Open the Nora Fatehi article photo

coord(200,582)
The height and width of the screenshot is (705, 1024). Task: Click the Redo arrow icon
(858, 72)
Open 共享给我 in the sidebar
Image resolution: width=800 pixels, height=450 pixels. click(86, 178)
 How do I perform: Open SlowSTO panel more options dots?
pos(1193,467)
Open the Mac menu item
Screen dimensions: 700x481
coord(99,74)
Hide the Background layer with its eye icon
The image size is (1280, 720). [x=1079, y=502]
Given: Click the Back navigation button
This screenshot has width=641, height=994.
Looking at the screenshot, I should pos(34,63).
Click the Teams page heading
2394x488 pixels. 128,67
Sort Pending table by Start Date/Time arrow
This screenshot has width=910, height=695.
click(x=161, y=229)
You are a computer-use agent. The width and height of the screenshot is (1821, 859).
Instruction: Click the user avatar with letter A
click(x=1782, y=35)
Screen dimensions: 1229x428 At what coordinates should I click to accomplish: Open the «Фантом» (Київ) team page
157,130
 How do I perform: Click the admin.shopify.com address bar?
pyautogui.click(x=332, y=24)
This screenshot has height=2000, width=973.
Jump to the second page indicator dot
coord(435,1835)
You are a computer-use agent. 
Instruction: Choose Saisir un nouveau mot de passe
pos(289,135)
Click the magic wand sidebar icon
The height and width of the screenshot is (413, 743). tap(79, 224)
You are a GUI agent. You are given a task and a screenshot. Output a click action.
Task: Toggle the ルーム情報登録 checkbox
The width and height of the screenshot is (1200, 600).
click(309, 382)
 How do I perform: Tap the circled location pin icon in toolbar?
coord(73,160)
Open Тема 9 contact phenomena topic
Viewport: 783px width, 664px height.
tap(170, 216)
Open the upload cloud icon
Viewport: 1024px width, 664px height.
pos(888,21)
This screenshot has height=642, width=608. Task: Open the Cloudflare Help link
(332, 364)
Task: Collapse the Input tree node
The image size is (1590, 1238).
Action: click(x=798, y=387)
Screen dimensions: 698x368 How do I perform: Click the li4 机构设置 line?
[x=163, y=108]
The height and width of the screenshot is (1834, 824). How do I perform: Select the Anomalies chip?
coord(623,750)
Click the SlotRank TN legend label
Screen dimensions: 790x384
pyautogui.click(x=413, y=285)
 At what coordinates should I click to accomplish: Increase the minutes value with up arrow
- - - - -
Once you have found every line in the listing that holds the string "agent", copy each of them.

EXERCISE ANSWER:
You are a computer-use agent. The width and height of the screenshot is (1821, 859).
You are a computer-use agent. 
You are a GUI agent. You are given a task and a screenshot. Output a click action.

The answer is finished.